Tag Archives: MIN()

Feature Geek: How to Have Sets with Your Secondary (9.2 Style) via Aggregated Booleans

We’ll talk about Sets in a bit, first we need to do a little forep discuss another one of the new features in Tableau v9.2: Min and Max for Booleans.

This post is the third in a series on new features in Tableau 9.2. It covers unannounced features in a version of Tableau that hasn’t been released yet so the features discussed here may change prior to release, especially if the folks at Tableau get a headache over my Sets puns.

In Tableau v9.1 and earlier we can only aggregate Boolean fields to do a Count or Count (Distinct). Here I’ve created a Xerox Flag calculated Boolean dimension with the formula CONTAINS([Item], 'Xerox') to identify all order items that include Xerox in the name:

Screen Shot 2015-12-07 at 5.50.26 AM

Tableau 9.2 adds MIN(), MAX(), and ATTR() as aggregation options that have a number of impacts on what we can do in Tableau. Read on to find out!

New Aggregations for Booleans

Here’s the new context menu for a Boolean dimension in v9.2 using that same Xerox Flag showing Attribute, Minimum, and Maximum have been added:

Screen Shot 2015-12-07 at 5.52.01 AM

To help show what the new aggregations do let’s start out with this screenshot with Customer Name and Xerox Flag as dimensions, in particular the three rows with blue Abc marks indicating there is data:

Screen Shot 2015-12-07 at 5.53.25 AM

  • Aaron Davies Bruce (Bruce) who only has False as a value for Xerox Flag indicating that he has only purchased non-Xerox item(s).
  • Aaron Riggs (Riggs) who has both True and False, so he’s purchased both.
  • Alan Briggs (Briggs) who has only True, so he’s only purchased Xerox item(s).

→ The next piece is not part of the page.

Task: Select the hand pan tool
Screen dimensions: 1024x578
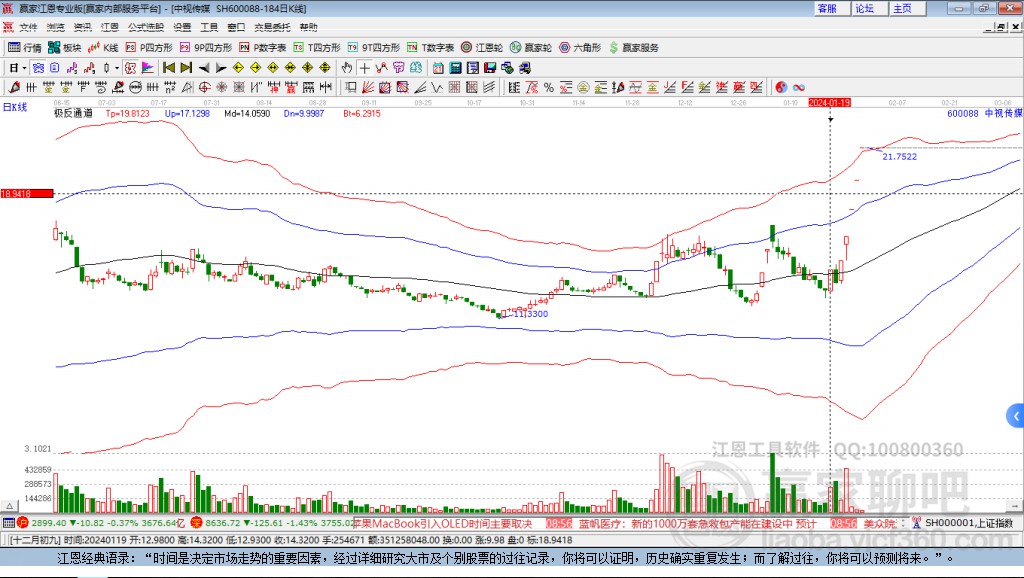Action: [x=347, y=68]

If I aggregate Xerox Flag as MAX(Xerox Flag) then we see that:

Screen Shot 2015-12-07 at 5.54.01 AM

  • Bruce has False because he has only the one value for Xerox Flag.
  • Riggs has only True, because the max of True and False is True.
  • Briggs has True because he has only the one value for Xerox Flag.

If I aggregate Xerox Flag as ATTR(Xerox Flag) then we see:

Screen Shot 2015-12-07 at 5.54.43 AM

  • Bruce has False because he had only the one value for Xerox Flag.
  • Riggs has * because he has both True and False.
  • Briggs has True because he had only the one value for Xerox Flag.

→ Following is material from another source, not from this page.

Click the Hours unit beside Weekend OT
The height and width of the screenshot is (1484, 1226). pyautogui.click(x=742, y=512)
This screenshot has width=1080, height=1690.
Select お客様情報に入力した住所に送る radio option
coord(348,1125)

What can we do with these new aggregations of booleans? Here are some ideas:

Filter by Discrete Aggregate

In an earlier Feature Geek post I’d described how in 9.2 we can filter by a discrete aggregate. We can put MAX(Xerox Flag) pill onto the Filters Shelf, filter for True, and boom we’ve got only those customers who have purchased one or more Xerox items–including Riggs and Briggs:

Screen Shot 2015-12-07 at 5.56.11 AM

There is still one limitation here, we can’t drop ATTR(Xerox Flag) from a primary data source onto the Filters Shelf:

9.2 no attr from primary on filters

I suspect the reason why has to do with ATTR() being a special aggregation computed in Tableau whereas MIN(), MAX(), COUNT(), and COUNTD() are all computed in the data source.

However, when using data blending we can put ATTR(secondary dimension) on the Filters Shelf because of how data blending works – many aggregate filters on secondary sources are generally computed in Tableau, not in the data source, so Tableau already has that ability to filter on ATTR(secondary dimension). Here’s an example using Xerox Flag from a duplicated secondary source:

9.2 attr from secondary on filters

Note that Tableau is adding an extra Null value to the list of filter values because that is Tableau’s default behavior for secondary dimensions used as filters. Vote for Option to eliminate null value form Quick Filter on secondary data source field if you’d like to get rid of this.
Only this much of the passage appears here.